Les talibans ont soulevé cette semaine une tempête de protestations sur la scène internationale, en prenant la décision de détruire les statues pré-islamiques d'Afghanistan, à commencer par les deux bouddhas géants de Bamiyan. Ce faisant, ils ne causent pas seulement d'irréparables dommages au patrimoine de leur pays, et à celui du monde. Ils repoussent une nouvelle fois les limites de leur délire idéologique. Même si leur geste répond sans doute aussi, chez ces Pachtouns, à une volonté purement politique de broyer le moral de leurs irréductibles ennemis, les Hazaras, dont ces chefs-d'œuvre constituent la fierté.

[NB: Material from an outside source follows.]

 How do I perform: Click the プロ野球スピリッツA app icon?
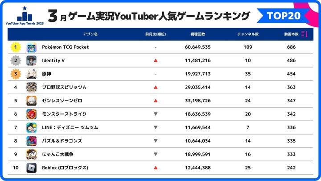[x=31, y=87]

Cette décision, annoncée lundi par le mollah Omar, le chef suprême des talibans, est loin cependant de faire l'unanimité à Kaboul. Certains des plus hauts dirigeants du mouvement politico-religieux ont déclaré, tantôt sous couvert de l'anonymat, tantôt ouvertement, que de fervents musulmans avaient déjà régné sur le pays sans jamais en venir à une telle extrémité et que ces événements allaient porter «un grand tort à l'histoire afghane». De fait, tous ceux qui, parmi les moins radicaux, œuvraient à une timide ouverture du régime essuient là une grave et inquiétante défaite.

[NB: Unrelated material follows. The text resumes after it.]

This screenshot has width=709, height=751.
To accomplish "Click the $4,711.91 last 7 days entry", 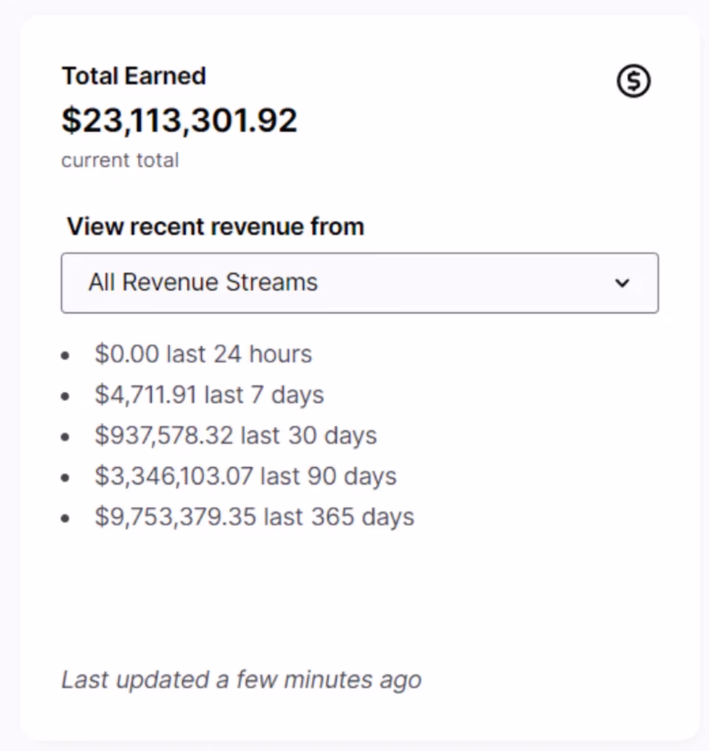I will tap(208, 395).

La communauté internationale ferait bien de saisir l'occasion pour remettre en cause sa propre stratégie. A-t-il été efficace de frapper d'un total ostracisme le pouvoir taliban, qu'elle ne reconnaît toujours pas officiellement alors qu'il occupe Kaboul depuis quatre ans et tient 90% du territoire national? A-t-il été efficace de le frapper de sanctions internationales, encore renforcées en décembre dernier? La réponse est claire. C'est non. Mais l'histoire n'a pour l'instant qu'une morale: l'intérêt des Afghans ne compte guère. Le sort des statues de Bamiyan a suscité plus de réactions indignées que celui des centaines de femmes et d'enfants morts récemment de froid à Hérat.